TASK TO CARRY OUT
Only the lines of the data below from the one with "Subscribe (42, 1850)" through the one with "Αναζήτηση (729, 2245)" are wanted. Repeat them exactly.

EXTRACTED MATERIAL
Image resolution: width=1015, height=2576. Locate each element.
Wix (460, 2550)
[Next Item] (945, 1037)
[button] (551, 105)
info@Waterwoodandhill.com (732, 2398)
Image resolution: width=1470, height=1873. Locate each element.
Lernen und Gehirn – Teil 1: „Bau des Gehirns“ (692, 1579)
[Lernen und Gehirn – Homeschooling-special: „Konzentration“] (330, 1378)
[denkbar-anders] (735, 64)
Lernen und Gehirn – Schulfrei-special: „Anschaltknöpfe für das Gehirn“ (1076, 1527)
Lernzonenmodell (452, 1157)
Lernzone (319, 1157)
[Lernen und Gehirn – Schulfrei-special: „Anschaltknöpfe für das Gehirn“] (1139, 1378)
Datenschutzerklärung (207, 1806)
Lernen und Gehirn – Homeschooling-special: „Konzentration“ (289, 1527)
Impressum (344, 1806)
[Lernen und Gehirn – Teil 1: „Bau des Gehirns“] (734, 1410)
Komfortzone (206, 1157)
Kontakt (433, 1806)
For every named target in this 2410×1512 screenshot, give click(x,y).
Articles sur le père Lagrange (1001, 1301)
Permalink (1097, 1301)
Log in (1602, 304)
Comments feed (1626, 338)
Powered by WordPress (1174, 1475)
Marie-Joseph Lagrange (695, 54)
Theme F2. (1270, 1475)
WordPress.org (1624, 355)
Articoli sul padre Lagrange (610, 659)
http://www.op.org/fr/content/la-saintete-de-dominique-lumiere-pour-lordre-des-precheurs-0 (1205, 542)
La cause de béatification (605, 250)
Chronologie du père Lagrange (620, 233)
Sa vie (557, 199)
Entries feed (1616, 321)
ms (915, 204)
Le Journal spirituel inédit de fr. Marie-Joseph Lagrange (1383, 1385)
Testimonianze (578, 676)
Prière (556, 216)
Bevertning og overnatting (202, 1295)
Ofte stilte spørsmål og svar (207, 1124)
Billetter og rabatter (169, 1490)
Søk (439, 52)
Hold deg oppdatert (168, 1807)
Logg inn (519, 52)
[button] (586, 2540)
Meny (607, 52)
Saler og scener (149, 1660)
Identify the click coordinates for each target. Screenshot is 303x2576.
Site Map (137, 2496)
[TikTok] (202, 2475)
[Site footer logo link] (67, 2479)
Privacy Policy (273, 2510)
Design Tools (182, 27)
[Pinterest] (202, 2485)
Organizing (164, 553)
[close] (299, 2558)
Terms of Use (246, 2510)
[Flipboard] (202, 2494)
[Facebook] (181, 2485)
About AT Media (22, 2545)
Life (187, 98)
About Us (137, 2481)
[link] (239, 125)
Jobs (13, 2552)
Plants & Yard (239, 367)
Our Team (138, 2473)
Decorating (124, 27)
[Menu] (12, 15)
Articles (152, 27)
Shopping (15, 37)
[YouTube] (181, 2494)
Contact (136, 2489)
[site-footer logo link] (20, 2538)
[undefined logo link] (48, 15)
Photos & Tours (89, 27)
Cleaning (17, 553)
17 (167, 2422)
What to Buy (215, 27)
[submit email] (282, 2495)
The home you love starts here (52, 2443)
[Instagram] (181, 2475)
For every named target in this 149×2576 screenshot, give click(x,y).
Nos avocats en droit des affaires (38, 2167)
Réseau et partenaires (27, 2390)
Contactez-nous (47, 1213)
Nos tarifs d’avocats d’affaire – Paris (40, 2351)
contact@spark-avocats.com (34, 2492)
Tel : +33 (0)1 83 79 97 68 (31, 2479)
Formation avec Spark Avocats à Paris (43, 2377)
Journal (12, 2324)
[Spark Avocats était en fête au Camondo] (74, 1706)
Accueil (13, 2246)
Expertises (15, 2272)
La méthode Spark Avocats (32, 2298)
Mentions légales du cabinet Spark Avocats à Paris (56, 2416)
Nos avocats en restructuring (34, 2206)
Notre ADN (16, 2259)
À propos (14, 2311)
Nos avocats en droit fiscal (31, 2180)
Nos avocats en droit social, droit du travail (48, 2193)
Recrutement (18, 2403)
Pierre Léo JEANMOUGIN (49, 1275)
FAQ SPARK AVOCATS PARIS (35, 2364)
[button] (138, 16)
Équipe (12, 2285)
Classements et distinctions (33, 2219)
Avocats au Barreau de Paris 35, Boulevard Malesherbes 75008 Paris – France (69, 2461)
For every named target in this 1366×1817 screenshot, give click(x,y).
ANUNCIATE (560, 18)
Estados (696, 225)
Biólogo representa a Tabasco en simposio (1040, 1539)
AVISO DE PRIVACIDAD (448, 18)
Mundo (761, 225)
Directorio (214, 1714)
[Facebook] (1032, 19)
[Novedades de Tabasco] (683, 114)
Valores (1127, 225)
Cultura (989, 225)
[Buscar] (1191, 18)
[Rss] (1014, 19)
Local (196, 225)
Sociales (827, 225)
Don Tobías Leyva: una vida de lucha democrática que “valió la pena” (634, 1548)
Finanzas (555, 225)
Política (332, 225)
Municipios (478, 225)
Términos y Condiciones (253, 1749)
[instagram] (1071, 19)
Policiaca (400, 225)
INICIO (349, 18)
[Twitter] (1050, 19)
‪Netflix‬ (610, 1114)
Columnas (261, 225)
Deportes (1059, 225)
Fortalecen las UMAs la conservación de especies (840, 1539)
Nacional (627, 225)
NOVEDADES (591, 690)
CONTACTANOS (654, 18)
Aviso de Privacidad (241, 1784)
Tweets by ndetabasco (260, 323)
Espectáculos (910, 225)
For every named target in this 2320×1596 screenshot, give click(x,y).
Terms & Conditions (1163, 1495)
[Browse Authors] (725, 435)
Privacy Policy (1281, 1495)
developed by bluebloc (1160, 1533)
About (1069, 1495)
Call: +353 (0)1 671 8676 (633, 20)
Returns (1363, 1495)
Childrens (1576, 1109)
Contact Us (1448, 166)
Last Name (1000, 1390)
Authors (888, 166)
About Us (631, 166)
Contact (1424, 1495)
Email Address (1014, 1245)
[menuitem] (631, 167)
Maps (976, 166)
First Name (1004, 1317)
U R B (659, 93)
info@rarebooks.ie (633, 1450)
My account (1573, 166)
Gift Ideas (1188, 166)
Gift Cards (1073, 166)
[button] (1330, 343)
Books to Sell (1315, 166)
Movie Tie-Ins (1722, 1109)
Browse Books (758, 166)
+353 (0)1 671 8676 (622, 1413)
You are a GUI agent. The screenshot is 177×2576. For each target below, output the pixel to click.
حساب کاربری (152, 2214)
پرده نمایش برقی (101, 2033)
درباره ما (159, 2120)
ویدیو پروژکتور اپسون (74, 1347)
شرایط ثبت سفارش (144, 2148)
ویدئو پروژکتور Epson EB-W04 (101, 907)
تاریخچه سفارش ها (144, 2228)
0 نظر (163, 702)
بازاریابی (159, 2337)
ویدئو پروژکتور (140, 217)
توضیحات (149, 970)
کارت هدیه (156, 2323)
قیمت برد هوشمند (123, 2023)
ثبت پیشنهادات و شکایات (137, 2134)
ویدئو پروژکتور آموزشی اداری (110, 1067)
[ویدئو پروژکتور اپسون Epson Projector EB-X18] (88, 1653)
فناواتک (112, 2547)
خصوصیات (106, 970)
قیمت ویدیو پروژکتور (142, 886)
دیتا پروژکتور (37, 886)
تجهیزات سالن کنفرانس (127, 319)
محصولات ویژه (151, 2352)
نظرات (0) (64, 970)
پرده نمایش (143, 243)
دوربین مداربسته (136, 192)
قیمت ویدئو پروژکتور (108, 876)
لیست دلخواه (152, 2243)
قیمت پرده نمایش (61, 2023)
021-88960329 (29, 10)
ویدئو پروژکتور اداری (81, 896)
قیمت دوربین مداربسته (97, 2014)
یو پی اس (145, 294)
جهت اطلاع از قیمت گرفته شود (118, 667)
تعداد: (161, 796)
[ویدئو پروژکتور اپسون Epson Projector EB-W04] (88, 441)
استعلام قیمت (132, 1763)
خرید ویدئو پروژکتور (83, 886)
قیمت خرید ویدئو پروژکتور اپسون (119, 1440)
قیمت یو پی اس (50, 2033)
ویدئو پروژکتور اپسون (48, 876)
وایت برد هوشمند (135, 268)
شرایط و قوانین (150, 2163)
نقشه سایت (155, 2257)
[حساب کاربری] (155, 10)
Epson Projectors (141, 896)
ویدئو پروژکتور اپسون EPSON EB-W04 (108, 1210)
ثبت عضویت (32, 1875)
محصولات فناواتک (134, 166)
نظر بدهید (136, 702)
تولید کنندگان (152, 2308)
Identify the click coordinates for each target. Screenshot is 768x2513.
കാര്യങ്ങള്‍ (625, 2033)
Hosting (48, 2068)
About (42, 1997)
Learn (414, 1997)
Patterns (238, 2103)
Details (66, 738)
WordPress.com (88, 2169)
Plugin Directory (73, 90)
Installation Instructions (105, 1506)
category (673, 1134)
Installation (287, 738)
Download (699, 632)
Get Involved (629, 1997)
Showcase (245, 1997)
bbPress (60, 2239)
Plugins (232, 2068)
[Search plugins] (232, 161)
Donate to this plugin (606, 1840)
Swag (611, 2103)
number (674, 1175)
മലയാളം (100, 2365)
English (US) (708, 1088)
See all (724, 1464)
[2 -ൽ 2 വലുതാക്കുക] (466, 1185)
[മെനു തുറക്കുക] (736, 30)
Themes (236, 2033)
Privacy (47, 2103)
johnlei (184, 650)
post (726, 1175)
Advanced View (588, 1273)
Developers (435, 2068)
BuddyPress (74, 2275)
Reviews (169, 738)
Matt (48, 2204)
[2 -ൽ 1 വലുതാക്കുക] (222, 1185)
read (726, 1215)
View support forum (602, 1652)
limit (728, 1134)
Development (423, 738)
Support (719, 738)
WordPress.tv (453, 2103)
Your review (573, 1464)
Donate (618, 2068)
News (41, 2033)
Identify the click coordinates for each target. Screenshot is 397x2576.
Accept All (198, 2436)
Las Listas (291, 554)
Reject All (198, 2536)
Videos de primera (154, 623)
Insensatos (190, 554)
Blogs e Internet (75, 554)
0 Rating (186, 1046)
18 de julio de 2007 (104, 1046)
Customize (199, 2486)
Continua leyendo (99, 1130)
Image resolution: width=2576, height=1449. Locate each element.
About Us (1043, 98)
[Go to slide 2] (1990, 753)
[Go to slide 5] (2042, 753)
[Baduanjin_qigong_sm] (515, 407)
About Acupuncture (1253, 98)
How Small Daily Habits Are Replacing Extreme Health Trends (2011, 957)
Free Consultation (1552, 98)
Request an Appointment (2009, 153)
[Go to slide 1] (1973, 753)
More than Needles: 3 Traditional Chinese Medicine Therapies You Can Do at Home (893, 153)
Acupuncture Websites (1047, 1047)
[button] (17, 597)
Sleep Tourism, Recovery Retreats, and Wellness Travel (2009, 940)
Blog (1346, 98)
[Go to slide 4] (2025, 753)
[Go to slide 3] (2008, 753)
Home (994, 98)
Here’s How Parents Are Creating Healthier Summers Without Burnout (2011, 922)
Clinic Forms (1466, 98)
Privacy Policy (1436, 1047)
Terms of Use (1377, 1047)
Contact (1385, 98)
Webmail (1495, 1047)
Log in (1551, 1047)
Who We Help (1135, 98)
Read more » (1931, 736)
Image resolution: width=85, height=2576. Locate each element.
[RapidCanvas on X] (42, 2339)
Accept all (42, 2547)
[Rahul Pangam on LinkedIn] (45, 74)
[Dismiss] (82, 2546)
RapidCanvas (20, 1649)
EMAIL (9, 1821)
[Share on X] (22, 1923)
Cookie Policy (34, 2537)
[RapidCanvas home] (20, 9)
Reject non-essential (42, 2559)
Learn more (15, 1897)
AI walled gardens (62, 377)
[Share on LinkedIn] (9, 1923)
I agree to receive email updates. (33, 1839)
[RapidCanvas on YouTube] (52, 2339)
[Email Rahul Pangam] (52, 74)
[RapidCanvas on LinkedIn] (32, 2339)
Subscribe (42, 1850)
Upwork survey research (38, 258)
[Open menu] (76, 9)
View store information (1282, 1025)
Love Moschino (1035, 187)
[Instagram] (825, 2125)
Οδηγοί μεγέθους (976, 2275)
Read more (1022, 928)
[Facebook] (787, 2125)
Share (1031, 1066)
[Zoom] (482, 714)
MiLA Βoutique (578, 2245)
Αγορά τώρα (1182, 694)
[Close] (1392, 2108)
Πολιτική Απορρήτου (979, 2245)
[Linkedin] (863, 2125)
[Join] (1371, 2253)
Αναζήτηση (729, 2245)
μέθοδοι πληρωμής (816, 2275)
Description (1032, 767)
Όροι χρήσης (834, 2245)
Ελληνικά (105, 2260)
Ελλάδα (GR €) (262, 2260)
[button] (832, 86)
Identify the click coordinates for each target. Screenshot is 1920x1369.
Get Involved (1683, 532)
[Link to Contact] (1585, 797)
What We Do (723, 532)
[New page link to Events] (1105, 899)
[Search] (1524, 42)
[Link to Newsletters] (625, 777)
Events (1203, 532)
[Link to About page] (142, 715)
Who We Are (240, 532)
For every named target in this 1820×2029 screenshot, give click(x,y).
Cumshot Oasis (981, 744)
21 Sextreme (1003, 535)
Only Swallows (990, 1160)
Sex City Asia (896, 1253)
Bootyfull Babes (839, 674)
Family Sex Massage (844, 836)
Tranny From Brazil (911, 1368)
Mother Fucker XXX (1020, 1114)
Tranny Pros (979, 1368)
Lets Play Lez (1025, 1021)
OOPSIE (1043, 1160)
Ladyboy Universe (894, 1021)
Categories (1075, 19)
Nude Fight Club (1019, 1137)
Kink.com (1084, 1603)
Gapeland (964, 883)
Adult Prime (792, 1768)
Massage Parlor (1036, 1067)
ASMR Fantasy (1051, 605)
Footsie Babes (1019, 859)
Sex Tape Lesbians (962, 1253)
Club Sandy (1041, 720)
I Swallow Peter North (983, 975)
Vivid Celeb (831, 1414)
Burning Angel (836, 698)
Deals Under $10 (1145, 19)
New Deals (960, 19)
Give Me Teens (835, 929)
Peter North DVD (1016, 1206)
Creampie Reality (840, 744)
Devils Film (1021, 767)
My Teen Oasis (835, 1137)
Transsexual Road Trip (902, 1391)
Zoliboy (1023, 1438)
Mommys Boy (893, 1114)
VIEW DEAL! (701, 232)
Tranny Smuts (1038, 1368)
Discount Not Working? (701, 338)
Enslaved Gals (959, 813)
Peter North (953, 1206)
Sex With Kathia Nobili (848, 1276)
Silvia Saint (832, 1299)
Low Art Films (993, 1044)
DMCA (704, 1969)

TASK ANSWER
Subscribe (42, 1850)
Upwork survey research (38, 258)
[Open menu] (76, 9)
View store information (1282, 1025)
Love Moschino (1035, 187)
[Instagram] (825, 2125)
Οδηγοί μεγέθους (976, 2275)
Read more (1022, 928)
[Facebook] (787, 2125)
Share (1031, 1066)
[Zoom] (482, 714)
MiLA Βoutique (578, 2245)
Αγορά τώρα (1182, 694)
[Close] (1392, 2108)
Πολιτική Απορρήτου (979, 2245)
[Linkedin] (863, 2125)
[Join] (1371, 2253)
Αναζήτηση (729, 2245)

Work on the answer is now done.